» **Directions**
Present exactly, and only, the lines running from the line that contains "This screenshot has height=680, width=930." through the end of the entries below.

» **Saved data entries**
━━━━━━━━━━━━━━━━━━━━━━━━━━━━━━

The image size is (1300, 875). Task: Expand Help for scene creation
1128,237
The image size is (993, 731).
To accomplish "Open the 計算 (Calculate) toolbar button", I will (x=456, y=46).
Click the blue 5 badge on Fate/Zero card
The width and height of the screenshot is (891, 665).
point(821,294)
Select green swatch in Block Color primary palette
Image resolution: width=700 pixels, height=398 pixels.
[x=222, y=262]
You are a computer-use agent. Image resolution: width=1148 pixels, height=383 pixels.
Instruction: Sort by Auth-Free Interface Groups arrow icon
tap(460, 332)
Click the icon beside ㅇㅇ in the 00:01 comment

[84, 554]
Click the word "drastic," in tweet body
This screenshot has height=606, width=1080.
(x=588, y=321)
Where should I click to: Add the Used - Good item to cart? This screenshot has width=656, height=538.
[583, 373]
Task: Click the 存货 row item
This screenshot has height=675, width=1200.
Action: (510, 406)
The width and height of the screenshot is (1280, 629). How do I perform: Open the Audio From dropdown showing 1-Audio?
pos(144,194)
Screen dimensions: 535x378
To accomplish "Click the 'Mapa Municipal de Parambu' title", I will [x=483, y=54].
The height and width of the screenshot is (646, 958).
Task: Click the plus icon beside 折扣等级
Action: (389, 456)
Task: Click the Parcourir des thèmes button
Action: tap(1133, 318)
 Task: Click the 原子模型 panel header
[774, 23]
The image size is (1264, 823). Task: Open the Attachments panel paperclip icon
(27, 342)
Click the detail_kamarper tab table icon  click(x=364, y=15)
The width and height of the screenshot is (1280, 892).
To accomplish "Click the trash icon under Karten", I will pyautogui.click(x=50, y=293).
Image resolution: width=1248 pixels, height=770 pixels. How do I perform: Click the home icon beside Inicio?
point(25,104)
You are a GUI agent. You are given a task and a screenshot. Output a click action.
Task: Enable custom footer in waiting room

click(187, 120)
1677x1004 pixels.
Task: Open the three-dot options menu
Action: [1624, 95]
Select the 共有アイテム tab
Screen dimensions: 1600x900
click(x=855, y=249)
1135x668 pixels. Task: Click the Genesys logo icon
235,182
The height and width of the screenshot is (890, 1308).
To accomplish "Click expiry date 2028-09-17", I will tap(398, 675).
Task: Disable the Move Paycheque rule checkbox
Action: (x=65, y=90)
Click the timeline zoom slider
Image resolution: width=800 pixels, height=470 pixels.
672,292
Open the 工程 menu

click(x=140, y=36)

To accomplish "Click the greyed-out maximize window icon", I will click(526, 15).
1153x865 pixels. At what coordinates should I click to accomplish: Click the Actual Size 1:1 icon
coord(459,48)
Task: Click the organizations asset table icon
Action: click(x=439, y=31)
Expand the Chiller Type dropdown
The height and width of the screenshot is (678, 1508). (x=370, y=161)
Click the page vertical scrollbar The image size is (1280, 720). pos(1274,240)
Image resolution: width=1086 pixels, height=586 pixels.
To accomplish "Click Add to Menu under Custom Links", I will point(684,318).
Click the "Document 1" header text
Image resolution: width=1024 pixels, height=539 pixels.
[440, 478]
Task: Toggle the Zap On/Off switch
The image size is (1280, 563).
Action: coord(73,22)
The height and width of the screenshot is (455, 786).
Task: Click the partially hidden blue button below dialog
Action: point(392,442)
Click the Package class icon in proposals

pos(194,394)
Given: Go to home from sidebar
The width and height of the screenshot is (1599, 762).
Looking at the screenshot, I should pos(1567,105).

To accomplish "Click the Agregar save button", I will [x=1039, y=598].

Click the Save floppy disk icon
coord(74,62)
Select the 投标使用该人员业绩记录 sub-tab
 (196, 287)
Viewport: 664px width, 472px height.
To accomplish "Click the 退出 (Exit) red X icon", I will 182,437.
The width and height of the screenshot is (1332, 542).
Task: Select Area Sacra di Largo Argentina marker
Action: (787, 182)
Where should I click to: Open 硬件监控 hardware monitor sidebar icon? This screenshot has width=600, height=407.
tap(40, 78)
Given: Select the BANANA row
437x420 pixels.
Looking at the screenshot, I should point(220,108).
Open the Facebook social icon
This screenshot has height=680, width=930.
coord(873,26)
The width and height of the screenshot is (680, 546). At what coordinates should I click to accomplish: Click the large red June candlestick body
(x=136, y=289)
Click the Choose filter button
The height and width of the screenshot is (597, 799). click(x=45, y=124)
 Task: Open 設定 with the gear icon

━━━━━━━━━━━━━━━━━━━━━━━━━━━━━━

» **Response area**
This screenshot has height=680, width=930.
coord(873,26)
The width and height of the screenshot is (680, 546). At what coordinates should I click to accomplish: Click the large red June candlestick body
(x=136, y=289)
Click the Choose filter button
The height and width of the screenshot is (597, 799). click(x=45, y=124)
 Task: Open 設定 with the gear icon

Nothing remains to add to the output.